→ Page text:

Township in Ohio, US

Jackson Township is one of the twelve townships of Champaign County, Ohio, United States. The 2020 census reported 2,555 people living in the township.

==Geography==
Located in the southwestern corner of the county, it borders the following townships:
- Johnson Township - north
- Mad River Township - east
- German Township, Clark County - southeast corner
- Pike Township, Clark County - south
- Elizabeth Township, Miami County - southwest corner
- Lostcreek Township, Miami County - west
- Brown Township, Miami County - northwest

Two villages are located in Jackson Township: Christiansburg in the southwest, and part of St. Paris in the north. The unincorporated community of Thackery lies in the township's southeast.

==Name and history==
Jackson Township is named for Andrew Jackson. It is one of thirty-seven Jackson Townships statewide.

→ Work instruction 1:
Rewrite the Jackson Township text starting at "Two villages are" and ending at "Jackson Townships statewide.", swapping "statewide" for "in Ohio".
→ Work instruction 2:
Pick up the Jackson Township text after its last sentence and keep writing it.

→ Data shown:

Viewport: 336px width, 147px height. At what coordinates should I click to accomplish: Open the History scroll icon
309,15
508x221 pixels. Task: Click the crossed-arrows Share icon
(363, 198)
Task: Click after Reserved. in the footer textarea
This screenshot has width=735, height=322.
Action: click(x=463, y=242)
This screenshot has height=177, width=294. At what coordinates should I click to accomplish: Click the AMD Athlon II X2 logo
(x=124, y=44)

--

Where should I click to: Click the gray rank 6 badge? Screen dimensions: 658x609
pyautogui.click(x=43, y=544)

→ Reply 1:
Two villages are located in Jackson Township: Christiansburg in the southwest, and part of St. Paris in the north. The unincorporated community of Thackery lies in the township's southeast.

==Name and history==
Jackson Township is named for Andrew Jackson. It is one of thirty-seven Jackson Townships in Ohio.

→ Reply 2:
==Government==
The township is governed by a three-member board of trustees, who are elected in November of odd-numbered years to a four-year term beginning on the following January 1. Two are elected in the year after the presidential election and one is elected in the year before it. There is also an elected township fiscal officer, who serves a four-year term beginning on April 1 of the year after the election, which is held in November of the year before the presidential election. Vacancies in the fiscal officership or on the board of trustees are filled by the remaining trustees.